> **DATA EXCERPTS**:
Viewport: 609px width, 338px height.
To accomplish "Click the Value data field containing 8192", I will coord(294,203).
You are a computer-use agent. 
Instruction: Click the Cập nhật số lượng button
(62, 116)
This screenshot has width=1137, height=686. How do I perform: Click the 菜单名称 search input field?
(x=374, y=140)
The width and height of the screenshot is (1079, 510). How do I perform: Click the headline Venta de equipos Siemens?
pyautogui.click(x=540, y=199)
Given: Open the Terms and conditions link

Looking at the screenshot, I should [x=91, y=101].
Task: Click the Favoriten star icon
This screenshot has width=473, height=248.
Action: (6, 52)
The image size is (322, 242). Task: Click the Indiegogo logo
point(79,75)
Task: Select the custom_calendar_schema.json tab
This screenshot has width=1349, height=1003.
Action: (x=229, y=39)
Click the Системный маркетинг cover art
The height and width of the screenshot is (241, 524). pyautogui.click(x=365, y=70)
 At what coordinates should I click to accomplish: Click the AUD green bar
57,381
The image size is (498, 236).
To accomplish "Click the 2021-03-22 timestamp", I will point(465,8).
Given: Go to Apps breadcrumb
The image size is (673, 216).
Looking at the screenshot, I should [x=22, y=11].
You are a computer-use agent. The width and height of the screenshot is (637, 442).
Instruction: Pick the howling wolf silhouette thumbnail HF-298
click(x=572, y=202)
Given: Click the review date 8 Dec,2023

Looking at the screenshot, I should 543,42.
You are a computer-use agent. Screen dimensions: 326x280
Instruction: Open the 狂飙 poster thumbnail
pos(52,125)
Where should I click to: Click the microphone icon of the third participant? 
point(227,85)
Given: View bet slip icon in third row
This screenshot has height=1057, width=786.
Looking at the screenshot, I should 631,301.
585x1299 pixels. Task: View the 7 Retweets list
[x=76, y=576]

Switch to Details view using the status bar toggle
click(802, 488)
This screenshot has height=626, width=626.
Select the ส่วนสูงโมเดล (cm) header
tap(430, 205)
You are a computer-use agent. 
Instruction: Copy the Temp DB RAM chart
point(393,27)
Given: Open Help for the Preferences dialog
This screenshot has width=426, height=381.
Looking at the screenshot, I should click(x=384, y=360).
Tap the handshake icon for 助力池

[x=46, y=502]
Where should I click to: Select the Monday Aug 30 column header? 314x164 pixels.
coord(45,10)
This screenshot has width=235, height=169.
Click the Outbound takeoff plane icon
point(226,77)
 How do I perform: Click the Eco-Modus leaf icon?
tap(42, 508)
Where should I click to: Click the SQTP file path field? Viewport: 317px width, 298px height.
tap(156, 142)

> **ABOUT THIS EXERCISE**: Give exactly, and nothing besides, the lines from the one in which "Select the ส่วนสูงโมเดล (cm) header" occurs through the end of the records.

> **REPLY TO THE EXERCISE**:
Select the ส่วนสูงโมเดล (cm) header
tap(430, 205)
You are a computer-use agent. 
Instruction: Copy the Temp DB RAM chart
point(393,27)
Given: Open Help for the Preferences dialog
This screenshot has width=426, height=381.
Looking at the screenshot, I should click(x=384, y=360).
Tap the handshake icon for 助力池

[x=46, y=502]
Where should I click to: Select the Monday Aug 30 column header? 314x164 pixels.
coord(45,10)
This screenshot has width=235, height=169.
Click the Outbound takeoff plane icon
point(226,77)
 How do I perform: Click the Eco-Modus leaf icon?
tap(42, 508)
Where should I click to: Click the SQTP file path field? Viewport: 317px width, 298px height.
tap(156, 142)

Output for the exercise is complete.